:: Passage provided ::
Guest Contributor: Hamish McKenzie*
When, at the start of 2014, Elon Musk hired me to be a writer on Tesla’s communications team, I already knew he could be a difficult and demanding boss. By that point, the engineer-executive had already been in very public fights with Tesla’s original chief executive officer, his first ex-wife, the TV show Top Gear, and George Clooney, to name a few. But I was still excited. While Musk’s personality could certainly be a distraction, I was more interested in the goal he set out to achieve: ending our collective dependence on fossil fuels.
Above: Tesla CEO Elon Musk (Image: ARK Invest)
I left the electric car company after just 15 months, and my communications with Musk since then haven’t always been amicable. It has sometimes been tempting to join those celebrating his recent public embarrassments – I think we can confidently state that he is the only executive to have achieved the rare trifecta of getting sued over a tweet, calling a British cave-diver a “pedo,” and smoking a joint during an on-camera interview. And now he's in hot water again with the SEC over another tweet. But my basic position hasn’t changed since 2014. We should hope he succeeds.
:::
Could you continue the essay on working for Elon Musk at Tesla from its last sentence?
:: Provided data ::
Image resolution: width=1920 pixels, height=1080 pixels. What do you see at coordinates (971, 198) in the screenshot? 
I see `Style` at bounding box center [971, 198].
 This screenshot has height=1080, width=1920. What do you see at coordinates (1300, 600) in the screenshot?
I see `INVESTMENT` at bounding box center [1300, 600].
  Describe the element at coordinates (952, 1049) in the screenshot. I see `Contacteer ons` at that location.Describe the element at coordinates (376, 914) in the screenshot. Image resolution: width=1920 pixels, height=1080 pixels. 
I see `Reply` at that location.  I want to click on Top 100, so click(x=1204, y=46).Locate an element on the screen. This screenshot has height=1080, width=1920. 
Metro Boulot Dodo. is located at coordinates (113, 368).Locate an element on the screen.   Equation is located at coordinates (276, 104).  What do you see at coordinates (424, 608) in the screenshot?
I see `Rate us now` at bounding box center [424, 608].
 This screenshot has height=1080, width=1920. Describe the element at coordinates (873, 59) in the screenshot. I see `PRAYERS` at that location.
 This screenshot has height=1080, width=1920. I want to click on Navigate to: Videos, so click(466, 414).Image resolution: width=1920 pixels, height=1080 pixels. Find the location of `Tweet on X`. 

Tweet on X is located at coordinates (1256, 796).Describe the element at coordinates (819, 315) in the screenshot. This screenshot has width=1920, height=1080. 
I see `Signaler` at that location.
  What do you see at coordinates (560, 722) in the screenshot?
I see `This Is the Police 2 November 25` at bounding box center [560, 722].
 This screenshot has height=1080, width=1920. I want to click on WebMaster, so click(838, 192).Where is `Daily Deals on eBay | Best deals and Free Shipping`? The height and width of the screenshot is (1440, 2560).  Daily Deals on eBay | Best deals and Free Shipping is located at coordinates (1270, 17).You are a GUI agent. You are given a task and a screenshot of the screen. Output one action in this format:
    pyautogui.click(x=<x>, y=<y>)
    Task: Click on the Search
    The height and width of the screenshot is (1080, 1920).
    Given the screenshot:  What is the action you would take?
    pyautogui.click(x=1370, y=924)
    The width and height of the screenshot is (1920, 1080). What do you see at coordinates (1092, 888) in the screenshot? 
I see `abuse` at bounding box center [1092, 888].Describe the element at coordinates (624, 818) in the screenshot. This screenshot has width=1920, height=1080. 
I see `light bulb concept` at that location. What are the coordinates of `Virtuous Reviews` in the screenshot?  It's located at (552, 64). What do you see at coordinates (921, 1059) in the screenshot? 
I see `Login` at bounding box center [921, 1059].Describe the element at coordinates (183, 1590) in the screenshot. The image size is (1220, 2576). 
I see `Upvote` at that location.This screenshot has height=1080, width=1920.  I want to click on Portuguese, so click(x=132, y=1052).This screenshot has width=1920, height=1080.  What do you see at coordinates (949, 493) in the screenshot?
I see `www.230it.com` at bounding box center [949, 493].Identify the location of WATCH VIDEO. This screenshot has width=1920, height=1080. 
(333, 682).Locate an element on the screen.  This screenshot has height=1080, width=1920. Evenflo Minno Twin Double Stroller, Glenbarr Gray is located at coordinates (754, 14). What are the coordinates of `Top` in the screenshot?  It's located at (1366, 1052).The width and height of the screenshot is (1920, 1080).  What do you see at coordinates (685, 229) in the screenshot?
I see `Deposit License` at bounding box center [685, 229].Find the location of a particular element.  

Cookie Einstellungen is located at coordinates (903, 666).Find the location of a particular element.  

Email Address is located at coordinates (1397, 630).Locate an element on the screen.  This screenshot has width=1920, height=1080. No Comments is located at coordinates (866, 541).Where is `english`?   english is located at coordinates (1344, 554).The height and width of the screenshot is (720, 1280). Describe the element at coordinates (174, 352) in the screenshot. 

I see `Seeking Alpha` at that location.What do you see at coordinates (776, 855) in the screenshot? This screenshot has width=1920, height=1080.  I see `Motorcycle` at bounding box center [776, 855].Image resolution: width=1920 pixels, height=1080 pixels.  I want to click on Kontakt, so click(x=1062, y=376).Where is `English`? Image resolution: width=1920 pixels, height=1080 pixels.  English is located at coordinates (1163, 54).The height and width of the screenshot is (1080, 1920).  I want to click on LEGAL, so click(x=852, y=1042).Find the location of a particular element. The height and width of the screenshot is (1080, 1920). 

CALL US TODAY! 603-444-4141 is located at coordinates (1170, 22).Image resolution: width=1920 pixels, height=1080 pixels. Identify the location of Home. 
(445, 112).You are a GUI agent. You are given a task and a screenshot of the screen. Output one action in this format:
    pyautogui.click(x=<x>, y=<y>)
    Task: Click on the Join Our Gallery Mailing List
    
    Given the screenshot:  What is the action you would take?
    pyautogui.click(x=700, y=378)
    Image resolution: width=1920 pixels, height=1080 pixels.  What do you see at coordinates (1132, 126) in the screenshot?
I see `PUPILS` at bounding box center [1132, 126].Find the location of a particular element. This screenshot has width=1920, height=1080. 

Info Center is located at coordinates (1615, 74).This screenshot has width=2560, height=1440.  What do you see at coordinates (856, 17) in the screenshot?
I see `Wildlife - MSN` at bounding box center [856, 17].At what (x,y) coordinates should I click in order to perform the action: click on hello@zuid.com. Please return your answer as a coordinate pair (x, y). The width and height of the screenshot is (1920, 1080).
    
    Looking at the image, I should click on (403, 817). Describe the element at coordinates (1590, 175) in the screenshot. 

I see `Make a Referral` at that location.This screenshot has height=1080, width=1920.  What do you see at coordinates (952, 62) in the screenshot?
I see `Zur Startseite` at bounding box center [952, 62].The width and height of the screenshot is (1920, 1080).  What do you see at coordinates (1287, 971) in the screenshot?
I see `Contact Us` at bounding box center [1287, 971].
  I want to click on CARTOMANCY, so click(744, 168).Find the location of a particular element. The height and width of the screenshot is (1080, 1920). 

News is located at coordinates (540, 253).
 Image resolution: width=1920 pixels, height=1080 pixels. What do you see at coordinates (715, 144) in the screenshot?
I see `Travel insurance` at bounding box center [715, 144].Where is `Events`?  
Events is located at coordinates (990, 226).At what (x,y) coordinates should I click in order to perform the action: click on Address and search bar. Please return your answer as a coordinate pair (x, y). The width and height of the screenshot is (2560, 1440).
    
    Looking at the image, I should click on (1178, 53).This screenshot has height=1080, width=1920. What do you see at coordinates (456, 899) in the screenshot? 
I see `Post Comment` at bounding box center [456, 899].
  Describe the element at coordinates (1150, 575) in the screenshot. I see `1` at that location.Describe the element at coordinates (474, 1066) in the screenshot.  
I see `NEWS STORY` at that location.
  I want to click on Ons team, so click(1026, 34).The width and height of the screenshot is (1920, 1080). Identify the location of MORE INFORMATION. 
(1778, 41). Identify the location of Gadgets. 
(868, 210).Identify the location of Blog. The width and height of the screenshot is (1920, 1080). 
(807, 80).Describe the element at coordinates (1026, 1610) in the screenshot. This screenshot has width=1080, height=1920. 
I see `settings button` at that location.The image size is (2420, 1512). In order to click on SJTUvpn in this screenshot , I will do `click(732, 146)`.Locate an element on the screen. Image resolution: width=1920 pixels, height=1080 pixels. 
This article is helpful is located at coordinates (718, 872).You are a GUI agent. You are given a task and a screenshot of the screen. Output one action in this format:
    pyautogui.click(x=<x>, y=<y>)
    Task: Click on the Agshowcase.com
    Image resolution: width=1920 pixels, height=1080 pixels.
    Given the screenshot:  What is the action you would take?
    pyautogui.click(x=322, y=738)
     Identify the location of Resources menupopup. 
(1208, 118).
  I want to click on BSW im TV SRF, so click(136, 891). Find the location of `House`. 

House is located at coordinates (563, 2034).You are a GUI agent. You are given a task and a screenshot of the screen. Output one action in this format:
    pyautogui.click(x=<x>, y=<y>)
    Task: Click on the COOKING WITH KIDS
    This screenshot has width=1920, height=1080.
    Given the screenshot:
:::
= Result of this exercise =
It is important to hold Musk to account as an employer and business leader, but it would be a mistake to focus so much on his personal antics that we ignore the more important story of how a system of entrenched corporate interests has fought to preserve the dominance of gasoline-burning motor vehicles. Fossil-fuel companies and lobbyists, taxpayer-supported automakers, automobile dealers that have been propped up by outdated legislation, and short-sighted politicians have for decades hampered the widespread adoption of clean energy in general and electric cars in particular.
In the midterm elections, to take a recent example, fossil fuel-funded groups spent tens of millions of dollars to kill pro-clean energy measures that were on the ballot in Washington (a carbon tax), Arizona (a renewable energy mandate), and Colorado (fracking limits). At the same time, the Trump Administration worked to roll back California’s vehicle emissions regulations, which encourage the adoption of electric cars. Such efforts echo the Bush Administration’s support in 2002 for a General Motors and Daimler Chrysler lawsuit that also sought to neuter the state’s vehicle emissions mandate.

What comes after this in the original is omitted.